**Extracted data:**

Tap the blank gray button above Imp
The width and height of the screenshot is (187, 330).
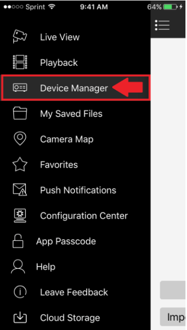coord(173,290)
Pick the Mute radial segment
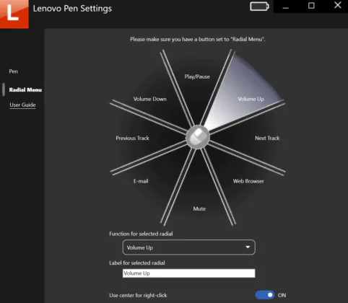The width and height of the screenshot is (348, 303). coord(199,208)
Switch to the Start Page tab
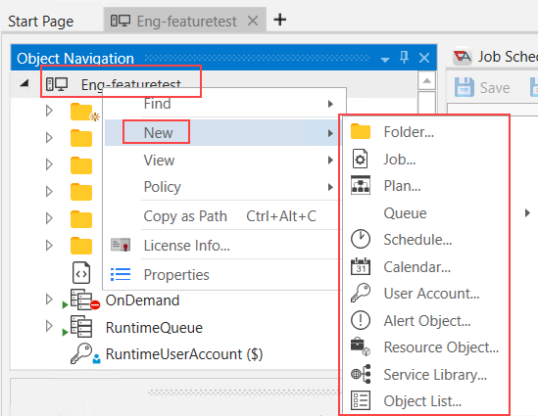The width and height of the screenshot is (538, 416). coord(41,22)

* * *

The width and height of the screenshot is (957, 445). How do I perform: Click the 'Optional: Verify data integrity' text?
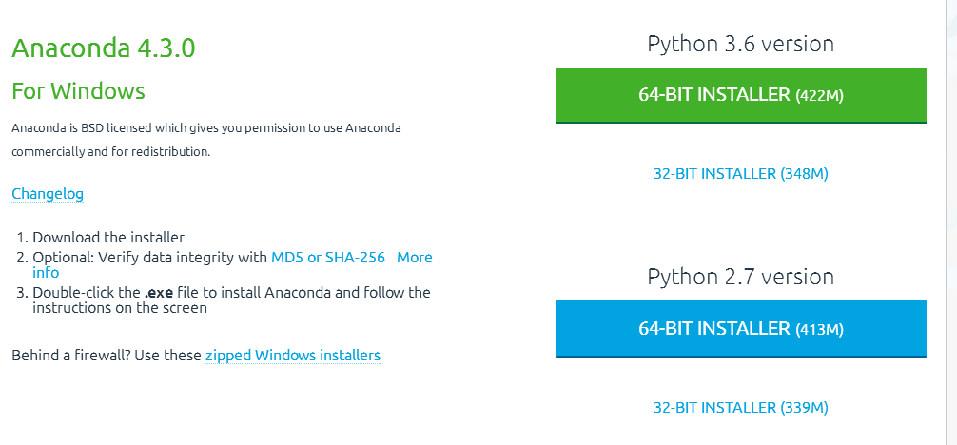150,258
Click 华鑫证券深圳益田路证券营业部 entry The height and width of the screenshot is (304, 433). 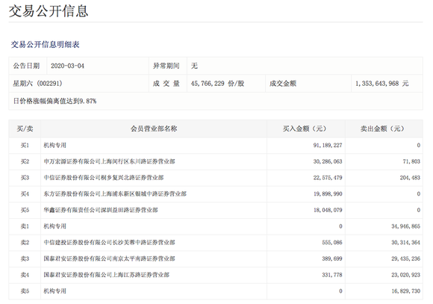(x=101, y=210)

**Stated goal:**
Put the records from the line with "Tap the blank gray button above Imp" up to and including the line with "The width and height of the screenshot is (538, 416)." into a Markdown table with the columns No. and Text. Give each line its own row, skip blank lines, and leave the pictures out.

**Final result:**
| No. | Text |
|---|---|
| 1 | Tap the blank gray button above Imp |
| 2 | The width and height of the screenshot is (187, 330). |
| 3 | coord(173,290) |
| 4 | Pick the Mute radial segment |
| 5 | The width and height of the screenshot is (348, 303). coord(199,208) |
| 6 | Switch to the Start Page tab |
| 7 | The width and height of the screenshot is (538, 416). coord(41,22) |